[Texto de origem]
┄┄┄┄┄┄┄┄┄┄

Em vídeo transmitido no Facebook, o presidente Jair Bolsonaro criticou Thaís: “A nossa imprensa tem medo da verdade. Deturpam o tempo todo. Mentem descaradamente. Trabalham contra a democracia, como o livro dessa japonesa, que eu não sei o que faz no Brasil”. Talvez Bolsonaro tenha contribuído, involuntariamente, para a divulgação do livro.
Thaís é brasileira, neta de japoneses e não considera que o jornalismo esteja em extinção, como insinuou o presidente em outro pronunciamento: “E tenho certeza de também que o jornalismo profissional irá durar bem mais que o governo Bolsonaro”. Nesta entrevista ao Correio, Thaís fala sobre alguns dos principais temas abordados
pelo livro.
pelo livro.
Como explica o sucesso de Bolsonaro e de outros parlamentares que nunca se destacaram antes na vida política, com a internet?
Bolsonaro está onde sempre esteve. Pensando do mesmo jeito e falando as mesmas coisas, só que agora na condição de presidente da República e não mais de um deputado da cota folclórica da Câmara. O que penso que ocorreu foi que as quase duas décadas de governo de esquerda abriram alas para o discurso da direita. O fim da era petista pedia um capítulo novo, e o bolsonarismo — com o discurso de endurecimento do combate à criminalidade, de intolerância à corrupção e contrário à “velha política”—foi uma resposta a essa demanda. Bolsonaro viu passar o cavalo encilhado e montou nele na hora certa.
Que temas de Bolsonaro fazem mais sucesso e angaria seguidores?

┄┄┄┄┄┄┄┄┄┄

[Dados do exercício]
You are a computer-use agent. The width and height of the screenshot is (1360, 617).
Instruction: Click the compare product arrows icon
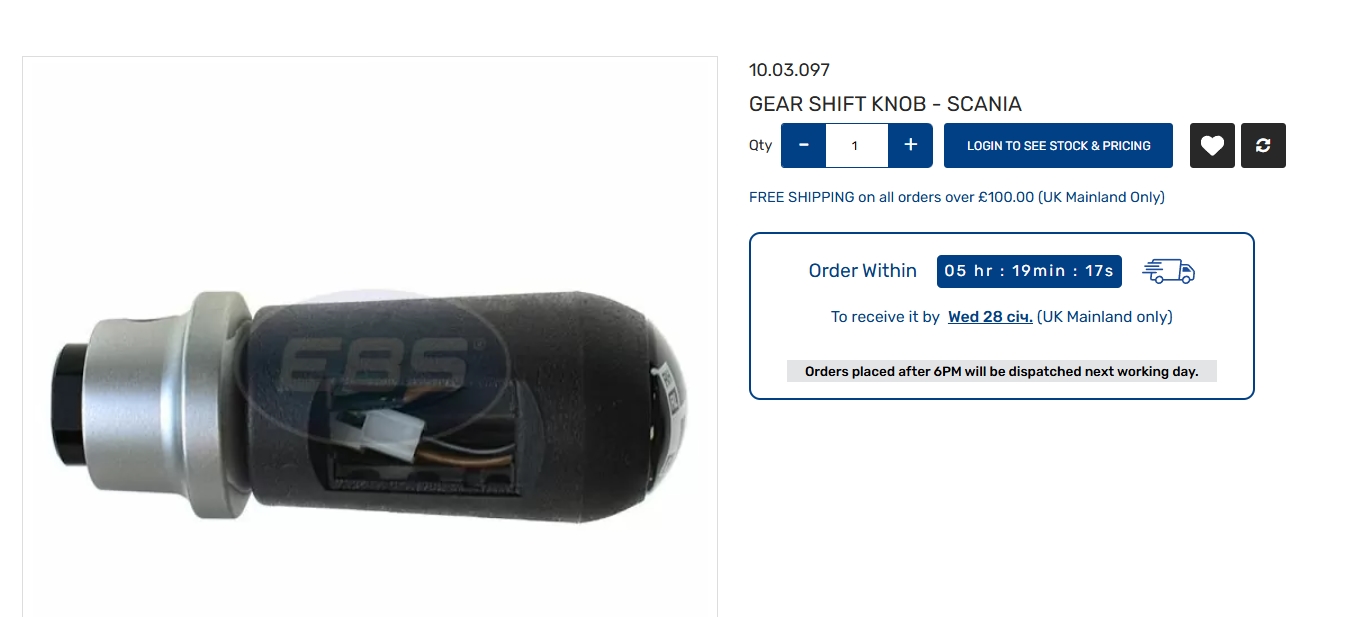click(1263, 146)
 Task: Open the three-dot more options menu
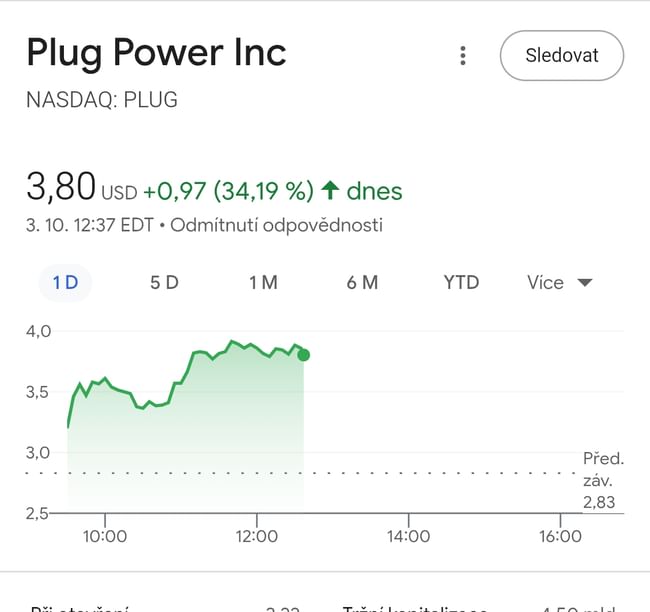click(462, 56)
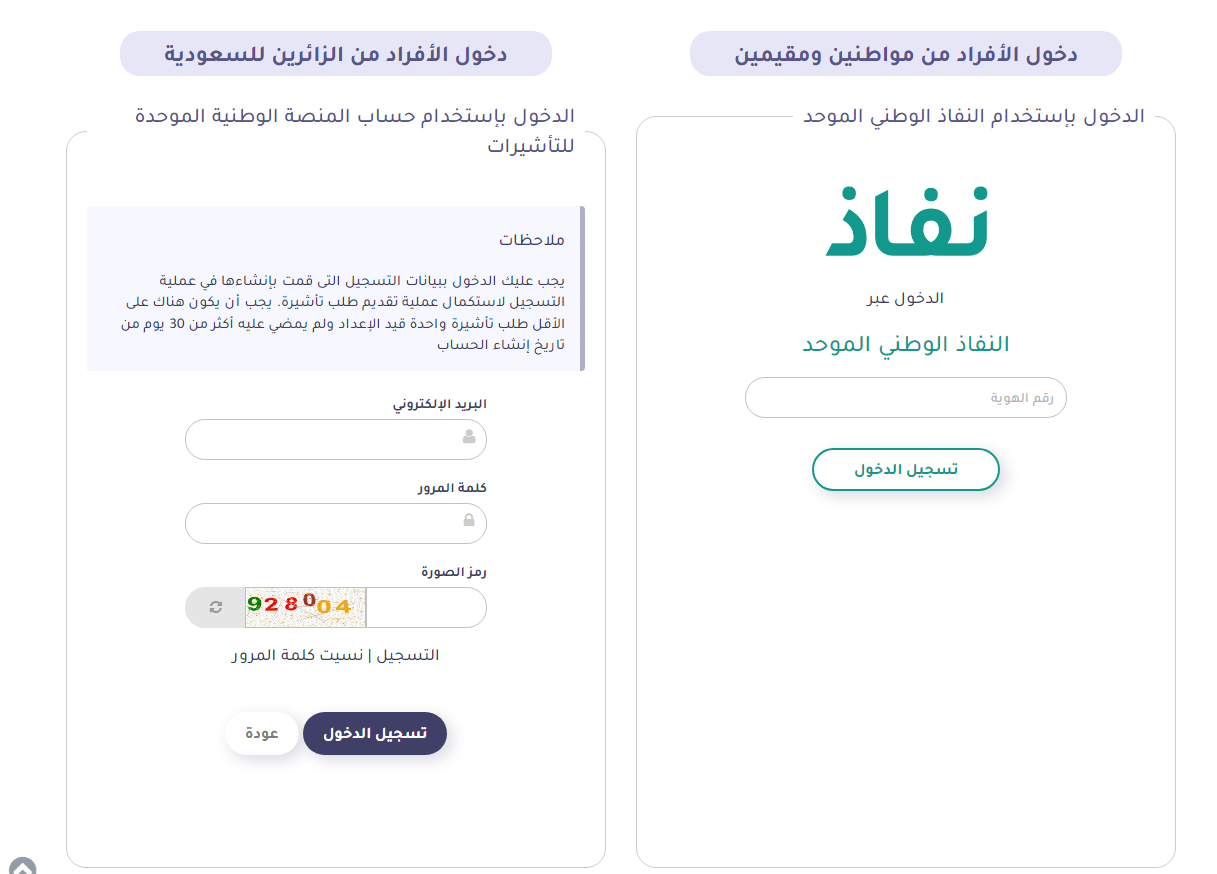Focus the كلمة المرور password field
1217x874 pixels.
click(325, 523)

┄┄┄┄┄┄┄┄┄┄

[Tarefas do exercício]
(A) De acordo com o texto de origem, qual é a nacionalidade de Thaís e de quem ela é neta?
(B) Por favor, substitua "icon" por "symbol" em todas as linhas dos dados do exercício, não no texto de origem, e reescreva-as sem outras mudanças. Deixe as imagens fora da resposta.

[Respostas por tarefa]
(A) Thaís é brasileira e neta de japoneses.

(B)
You are a computer-use agent. The width and height of the screenshot is (1360, 617).
Instruction: Click the compare product arrows symbol
click(1263, 146)
 Task: Open the three-dot more options menu
click(462, 56)
Focus the كلمة المرور password field
1217x874 pixels.
click(325, 523)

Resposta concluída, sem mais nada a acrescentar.